Einen Punkt lag der TSV 1860 vor dem letzten Spieltag hinter Arminia Bielefeld, konnte aber das bessere Torverhältnis vorweisen. Durch die Bielefelder Niederlage gegen Kaiserslautern am letzten Spieltag hätte den Löwen also ein Unentschieden gereicht. Aber sie ließen die Chance darauf einfach liegen, obwohl sie schon nach einer Minute durch Hans Klinkhammer mit 1:0 in Führung gegangen waren. Bis zur Halbzeit hielt man ein 1:1, danach brachen alle Dämme. Innerhalb von 32 Minuten kassierte 1860-Keeper Thomas Zander sechs Tore. „Ich hatte den Eindruck, dass es den meisten damals wurscht war, ob wir absteigen“, sagt Hainer. „Die Stimmung innerhalb der Mannschaft ist in den Wochen vorher schon richtig beschissen gewesen. Elf Freunde – das waren wir sicher nicht.“

Tragisch endete schon eine Woche zuvor das letzte Heimspiel gegen den Hamburger SV (0:0). Viorel Nastase verschoss einen Elfmeter. Ein Sieg gegen die Hamburger hätte also ebenfalls zum Klassenerhalt gereicht. Nach dem Abstieg flogen beim TSV 1860 so richtig die Fetzen. Präsident Dr. Erich Riedl tobte: „So wie die Mannschaft gespielt hat, droht uns sogar der Abstieg aus der Zweiten Liga. Unsere ganzen Neueinkäufe waren Fehlentscheidungen.“ Zu diesem Schluss könnte man auch, von wenigen Ausnahmen abgesehen, nach dieser Saison kommen…
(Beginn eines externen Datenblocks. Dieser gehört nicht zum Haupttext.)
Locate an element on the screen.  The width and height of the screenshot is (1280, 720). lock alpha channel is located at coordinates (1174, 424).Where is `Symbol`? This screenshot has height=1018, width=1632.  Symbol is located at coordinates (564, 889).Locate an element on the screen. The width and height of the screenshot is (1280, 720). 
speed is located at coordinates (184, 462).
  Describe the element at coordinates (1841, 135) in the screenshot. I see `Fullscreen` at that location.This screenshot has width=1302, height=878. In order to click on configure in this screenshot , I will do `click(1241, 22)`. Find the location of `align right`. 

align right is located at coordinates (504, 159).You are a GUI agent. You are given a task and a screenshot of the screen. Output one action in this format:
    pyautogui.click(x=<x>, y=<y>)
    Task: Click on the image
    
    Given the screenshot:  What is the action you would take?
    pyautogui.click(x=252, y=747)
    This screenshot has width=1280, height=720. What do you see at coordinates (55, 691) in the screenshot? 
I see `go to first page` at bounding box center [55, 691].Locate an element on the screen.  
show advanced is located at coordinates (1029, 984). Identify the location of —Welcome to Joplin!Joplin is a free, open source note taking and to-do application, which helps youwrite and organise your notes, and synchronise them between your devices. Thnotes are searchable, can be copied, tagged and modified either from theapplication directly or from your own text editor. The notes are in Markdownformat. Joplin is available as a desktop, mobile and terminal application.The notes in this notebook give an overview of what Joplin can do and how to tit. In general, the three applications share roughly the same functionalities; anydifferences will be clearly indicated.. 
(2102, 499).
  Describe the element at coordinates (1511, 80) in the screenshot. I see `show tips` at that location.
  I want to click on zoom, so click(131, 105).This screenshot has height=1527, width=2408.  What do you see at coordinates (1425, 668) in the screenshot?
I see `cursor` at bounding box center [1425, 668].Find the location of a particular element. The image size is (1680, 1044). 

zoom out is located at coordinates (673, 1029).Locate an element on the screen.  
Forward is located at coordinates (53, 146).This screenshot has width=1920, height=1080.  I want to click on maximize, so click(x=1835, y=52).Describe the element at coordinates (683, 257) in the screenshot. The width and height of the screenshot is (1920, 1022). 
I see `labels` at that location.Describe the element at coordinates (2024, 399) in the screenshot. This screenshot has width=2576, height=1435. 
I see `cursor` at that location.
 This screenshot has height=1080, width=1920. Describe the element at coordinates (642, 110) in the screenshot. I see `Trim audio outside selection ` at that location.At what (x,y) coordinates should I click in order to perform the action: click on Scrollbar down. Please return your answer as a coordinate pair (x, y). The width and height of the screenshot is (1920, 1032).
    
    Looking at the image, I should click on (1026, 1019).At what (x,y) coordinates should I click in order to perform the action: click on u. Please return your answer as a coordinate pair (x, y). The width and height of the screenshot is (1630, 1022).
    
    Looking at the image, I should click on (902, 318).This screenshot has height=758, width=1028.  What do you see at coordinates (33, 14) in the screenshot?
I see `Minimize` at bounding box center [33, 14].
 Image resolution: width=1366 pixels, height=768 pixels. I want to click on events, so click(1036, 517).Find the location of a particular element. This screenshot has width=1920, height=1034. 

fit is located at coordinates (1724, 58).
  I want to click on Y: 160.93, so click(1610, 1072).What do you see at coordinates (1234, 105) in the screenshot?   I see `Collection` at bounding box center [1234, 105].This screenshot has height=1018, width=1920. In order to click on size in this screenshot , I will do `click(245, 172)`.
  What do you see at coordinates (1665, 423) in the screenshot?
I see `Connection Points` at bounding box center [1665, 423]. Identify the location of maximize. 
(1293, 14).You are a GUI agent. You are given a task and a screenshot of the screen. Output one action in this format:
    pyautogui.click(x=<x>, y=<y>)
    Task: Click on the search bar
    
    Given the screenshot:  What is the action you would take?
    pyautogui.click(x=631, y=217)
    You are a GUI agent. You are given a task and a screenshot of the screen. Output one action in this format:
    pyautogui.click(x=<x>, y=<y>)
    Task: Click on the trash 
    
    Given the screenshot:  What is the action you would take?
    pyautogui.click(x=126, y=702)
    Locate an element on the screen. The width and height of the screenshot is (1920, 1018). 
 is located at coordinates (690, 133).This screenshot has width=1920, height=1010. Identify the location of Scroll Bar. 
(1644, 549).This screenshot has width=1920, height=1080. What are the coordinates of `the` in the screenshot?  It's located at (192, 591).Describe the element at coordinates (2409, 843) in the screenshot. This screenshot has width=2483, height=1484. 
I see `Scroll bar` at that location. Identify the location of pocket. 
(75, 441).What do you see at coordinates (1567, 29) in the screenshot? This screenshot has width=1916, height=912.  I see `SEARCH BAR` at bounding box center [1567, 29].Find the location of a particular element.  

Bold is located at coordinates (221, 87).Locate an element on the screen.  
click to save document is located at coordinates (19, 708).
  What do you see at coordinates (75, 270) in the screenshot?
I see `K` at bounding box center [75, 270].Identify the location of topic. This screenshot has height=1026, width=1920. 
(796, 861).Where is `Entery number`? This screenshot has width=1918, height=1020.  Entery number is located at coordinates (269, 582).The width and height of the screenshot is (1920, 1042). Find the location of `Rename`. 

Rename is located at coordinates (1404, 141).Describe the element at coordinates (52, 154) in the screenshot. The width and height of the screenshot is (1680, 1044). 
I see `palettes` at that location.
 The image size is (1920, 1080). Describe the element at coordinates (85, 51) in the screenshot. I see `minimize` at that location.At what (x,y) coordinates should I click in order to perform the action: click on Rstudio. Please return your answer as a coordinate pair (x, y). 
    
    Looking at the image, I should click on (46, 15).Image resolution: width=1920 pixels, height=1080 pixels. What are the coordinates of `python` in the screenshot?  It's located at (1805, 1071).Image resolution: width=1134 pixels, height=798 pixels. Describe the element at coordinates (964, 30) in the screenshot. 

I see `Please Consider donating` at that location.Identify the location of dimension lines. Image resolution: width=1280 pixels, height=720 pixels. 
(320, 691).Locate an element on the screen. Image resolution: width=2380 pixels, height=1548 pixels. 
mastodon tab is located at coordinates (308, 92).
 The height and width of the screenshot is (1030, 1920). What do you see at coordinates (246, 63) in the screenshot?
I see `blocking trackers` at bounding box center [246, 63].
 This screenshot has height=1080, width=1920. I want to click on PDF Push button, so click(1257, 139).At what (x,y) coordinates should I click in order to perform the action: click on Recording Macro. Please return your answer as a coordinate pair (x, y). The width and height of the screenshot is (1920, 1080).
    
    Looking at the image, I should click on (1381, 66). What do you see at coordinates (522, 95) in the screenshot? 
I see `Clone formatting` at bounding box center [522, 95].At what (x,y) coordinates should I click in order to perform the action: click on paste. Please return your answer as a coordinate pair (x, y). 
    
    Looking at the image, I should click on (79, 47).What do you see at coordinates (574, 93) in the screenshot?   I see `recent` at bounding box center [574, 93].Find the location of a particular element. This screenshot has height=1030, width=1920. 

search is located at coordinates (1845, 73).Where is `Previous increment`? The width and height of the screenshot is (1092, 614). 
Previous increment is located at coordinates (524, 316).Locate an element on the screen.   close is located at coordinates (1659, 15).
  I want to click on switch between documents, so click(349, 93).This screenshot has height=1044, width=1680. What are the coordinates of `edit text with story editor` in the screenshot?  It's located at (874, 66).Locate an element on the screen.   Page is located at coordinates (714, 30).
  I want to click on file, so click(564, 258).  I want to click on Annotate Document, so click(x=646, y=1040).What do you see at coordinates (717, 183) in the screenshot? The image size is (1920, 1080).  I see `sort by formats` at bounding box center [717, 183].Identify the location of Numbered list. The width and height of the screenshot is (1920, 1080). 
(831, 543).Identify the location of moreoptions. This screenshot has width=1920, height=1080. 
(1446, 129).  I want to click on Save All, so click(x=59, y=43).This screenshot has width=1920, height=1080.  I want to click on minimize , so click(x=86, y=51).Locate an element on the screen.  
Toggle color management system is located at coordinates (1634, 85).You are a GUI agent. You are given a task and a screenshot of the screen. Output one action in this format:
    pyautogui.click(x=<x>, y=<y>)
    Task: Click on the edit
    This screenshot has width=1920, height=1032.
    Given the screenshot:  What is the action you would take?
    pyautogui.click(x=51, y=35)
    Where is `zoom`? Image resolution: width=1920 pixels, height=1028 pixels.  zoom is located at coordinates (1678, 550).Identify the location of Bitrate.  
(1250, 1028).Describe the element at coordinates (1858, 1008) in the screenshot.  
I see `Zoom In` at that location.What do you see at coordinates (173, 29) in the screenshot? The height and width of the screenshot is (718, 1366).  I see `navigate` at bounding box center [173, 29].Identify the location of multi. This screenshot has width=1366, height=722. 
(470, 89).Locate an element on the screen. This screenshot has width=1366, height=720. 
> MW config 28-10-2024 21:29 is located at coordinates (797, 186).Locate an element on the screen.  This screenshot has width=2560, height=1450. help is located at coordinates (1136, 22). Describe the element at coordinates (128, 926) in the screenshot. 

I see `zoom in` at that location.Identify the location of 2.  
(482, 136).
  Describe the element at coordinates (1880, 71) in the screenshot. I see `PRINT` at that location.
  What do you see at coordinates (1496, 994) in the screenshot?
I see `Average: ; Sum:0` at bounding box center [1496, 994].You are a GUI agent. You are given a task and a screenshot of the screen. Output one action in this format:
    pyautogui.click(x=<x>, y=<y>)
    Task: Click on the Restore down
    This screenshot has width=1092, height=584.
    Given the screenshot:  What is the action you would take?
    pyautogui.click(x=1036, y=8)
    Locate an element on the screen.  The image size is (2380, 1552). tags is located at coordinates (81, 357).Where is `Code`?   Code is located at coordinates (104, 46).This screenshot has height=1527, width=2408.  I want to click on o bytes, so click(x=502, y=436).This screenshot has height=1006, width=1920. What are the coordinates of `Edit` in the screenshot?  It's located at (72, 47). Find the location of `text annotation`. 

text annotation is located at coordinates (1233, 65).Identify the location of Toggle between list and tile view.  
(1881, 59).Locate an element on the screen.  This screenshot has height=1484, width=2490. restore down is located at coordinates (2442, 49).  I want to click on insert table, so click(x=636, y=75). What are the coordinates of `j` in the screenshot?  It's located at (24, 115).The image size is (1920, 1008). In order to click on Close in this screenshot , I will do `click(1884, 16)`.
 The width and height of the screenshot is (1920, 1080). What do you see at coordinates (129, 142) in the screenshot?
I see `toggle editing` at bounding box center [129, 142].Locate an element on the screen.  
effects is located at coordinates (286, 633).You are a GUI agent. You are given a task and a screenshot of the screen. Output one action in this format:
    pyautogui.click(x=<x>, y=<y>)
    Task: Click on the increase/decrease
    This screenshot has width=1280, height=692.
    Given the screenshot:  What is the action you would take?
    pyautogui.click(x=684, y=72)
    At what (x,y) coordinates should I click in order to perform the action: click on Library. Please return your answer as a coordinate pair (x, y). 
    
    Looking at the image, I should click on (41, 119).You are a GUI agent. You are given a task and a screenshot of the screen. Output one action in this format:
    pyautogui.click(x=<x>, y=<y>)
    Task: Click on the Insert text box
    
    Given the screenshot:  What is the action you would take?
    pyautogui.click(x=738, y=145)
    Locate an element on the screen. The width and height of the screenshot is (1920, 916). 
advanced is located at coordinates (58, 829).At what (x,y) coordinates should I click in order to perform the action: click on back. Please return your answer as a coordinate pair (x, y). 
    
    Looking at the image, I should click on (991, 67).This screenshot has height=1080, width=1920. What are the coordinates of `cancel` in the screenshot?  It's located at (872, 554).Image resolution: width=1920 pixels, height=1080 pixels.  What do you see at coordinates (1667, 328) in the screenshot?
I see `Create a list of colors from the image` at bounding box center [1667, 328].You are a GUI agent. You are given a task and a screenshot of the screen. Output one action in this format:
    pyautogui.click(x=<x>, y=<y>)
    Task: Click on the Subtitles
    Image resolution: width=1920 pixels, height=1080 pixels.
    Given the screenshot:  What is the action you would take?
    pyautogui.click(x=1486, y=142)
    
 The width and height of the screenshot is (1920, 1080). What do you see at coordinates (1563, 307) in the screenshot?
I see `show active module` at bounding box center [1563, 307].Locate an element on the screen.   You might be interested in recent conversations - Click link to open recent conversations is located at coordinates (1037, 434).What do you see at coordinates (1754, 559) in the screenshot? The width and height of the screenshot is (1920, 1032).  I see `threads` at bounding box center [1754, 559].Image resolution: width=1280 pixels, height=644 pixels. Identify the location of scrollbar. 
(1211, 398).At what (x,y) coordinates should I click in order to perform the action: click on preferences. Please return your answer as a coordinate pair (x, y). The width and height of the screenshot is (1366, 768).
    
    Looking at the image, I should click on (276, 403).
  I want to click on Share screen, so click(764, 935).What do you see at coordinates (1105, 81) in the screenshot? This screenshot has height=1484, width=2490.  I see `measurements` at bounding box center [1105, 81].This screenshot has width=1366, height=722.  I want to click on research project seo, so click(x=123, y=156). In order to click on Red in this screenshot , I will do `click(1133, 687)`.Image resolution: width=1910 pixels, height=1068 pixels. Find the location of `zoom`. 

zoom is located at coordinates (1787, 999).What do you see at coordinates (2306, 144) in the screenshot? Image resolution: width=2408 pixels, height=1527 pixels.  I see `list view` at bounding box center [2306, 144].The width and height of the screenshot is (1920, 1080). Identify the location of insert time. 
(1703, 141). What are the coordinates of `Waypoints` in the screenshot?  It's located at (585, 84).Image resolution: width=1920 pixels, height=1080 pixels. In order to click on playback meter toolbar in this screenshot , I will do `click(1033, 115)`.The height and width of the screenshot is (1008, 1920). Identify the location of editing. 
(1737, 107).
Vor allem Wolfgang Sidka, der teure Einkauf von Hertha BSC, bekam vom Präsidenten so richtig um die Ohren. Der damals 47-jährige Präsident war außer sich vor Wut: „Leistungsträger Sidka hat mit seinem dilettantischen Fehler vor dem 1:2 unseren Abstieg entscheidend vorbereitet. Wenn ich 20 Jahre alt wäre und noch gesunde Knochen hätte, dann hätte selbst ich dieses Tor verhindert.“

Obwohl viele Spieler nach dem Abstieg den Verein verlassen wollten, blieb das Gros der Mannschaft dann auch in der Zweiten Liga beisammen. Inklusive Rudi Völler, der mit 37 Treffern Torschützenkönig wurde. Zum Aufstieg reichte es aber nicht. Platz vier wurde es nur, aber damit war die Sache noch nicht erledigt. Der DFB entzog den Löwen nach Saisonende die Lizenz, und es ging ab in die Bayernliga. Für bittere neun Jahre!